Consider the listing below. Extract exactly the lines from the line containing "The height and width of the screenshot is (791, 1046)." to the line containing "The height and width of the screenshot is (310, 578).", both included.

_____

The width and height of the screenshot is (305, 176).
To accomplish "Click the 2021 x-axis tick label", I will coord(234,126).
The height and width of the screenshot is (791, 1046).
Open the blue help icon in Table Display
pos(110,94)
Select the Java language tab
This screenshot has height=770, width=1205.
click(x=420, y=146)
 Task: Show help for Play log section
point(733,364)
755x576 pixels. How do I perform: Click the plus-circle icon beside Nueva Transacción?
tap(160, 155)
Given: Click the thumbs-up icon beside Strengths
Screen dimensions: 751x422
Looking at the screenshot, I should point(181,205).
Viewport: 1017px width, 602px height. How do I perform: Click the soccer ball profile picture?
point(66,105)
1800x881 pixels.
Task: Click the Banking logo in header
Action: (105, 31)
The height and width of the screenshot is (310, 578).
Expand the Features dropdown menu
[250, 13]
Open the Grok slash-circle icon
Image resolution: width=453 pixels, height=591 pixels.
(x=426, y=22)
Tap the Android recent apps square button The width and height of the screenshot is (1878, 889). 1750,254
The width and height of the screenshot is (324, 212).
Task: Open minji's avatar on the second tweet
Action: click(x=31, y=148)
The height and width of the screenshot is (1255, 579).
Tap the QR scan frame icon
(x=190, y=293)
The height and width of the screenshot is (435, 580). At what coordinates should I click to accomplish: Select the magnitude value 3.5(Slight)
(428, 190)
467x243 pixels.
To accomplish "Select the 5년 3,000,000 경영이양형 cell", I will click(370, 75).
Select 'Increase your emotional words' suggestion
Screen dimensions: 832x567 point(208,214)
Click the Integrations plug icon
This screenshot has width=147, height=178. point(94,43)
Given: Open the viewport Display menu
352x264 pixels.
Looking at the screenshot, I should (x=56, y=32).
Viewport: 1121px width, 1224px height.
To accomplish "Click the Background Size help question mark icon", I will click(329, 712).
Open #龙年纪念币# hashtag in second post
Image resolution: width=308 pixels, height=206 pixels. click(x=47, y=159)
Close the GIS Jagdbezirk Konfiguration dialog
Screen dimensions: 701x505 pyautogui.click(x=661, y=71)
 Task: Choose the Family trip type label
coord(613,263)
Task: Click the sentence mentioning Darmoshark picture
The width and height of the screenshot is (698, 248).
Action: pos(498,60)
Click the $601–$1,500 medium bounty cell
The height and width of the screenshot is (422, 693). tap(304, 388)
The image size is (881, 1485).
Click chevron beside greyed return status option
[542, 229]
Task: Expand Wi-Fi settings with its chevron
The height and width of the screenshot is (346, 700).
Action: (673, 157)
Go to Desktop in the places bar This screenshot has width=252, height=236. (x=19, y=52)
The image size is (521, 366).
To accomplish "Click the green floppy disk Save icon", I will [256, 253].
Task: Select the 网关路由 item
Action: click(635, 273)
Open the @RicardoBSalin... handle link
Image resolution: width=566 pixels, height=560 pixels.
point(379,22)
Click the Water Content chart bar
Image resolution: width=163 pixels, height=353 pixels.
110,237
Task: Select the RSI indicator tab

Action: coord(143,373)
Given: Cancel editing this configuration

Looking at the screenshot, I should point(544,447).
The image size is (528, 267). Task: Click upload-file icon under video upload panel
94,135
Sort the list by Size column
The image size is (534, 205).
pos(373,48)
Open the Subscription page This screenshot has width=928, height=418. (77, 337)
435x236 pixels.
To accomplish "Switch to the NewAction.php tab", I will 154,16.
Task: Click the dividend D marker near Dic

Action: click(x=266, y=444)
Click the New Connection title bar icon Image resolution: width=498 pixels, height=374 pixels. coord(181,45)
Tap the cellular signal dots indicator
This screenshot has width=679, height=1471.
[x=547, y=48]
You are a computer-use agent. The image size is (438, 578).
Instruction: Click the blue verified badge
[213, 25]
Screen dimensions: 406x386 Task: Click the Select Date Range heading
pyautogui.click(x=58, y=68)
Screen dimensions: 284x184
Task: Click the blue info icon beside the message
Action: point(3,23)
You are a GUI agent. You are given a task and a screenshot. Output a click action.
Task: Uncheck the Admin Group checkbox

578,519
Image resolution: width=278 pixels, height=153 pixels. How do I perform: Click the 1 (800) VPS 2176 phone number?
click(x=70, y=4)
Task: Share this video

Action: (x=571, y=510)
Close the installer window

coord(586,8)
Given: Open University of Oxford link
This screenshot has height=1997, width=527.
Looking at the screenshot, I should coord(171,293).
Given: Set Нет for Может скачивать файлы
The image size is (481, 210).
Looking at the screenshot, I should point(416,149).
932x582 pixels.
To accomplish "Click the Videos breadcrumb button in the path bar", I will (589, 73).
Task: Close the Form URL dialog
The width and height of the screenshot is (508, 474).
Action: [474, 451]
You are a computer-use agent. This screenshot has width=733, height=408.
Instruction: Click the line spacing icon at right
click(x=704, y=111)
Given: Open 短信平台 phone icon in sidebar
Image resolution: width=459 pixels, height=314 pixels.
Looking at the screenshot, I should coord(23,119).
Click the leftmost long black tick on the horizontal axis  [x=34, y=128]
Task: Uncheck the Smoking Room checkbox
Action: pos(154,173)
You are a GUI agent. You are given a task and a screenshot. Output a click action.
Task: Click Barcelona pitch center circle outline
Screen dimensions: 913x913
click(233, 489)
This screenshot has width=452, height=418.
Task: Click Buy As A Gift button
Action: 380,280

_____

◆ ANSWER SECTION
The height and width of the screenshot is (791, 1046).
Open the blue help icon in Table Display
pos(110,94)
Select the Java language tab
This screenshot has height=770, width=1205.
click(x=420, y=146)
 Task: Show help for Play log section
point(733,364)
755x576 pixels. How do I perform: Click the plus-circle icon beside Nueva Transacción?
tap(160, 155)
Given: Click the thumbs-up icon beside Strengths
Screen dimensions: 751x422
Looking at the screenshot, I should point(181,205).
Viewport: 1017px width, 602px height. How do I perform: Click the soccer ball profile picture?
point(66,105)
1800x881 pixels.
Task: Click the Banking logo in header
Action: (105, 31)
The height and width of the screenshot is (310, 578).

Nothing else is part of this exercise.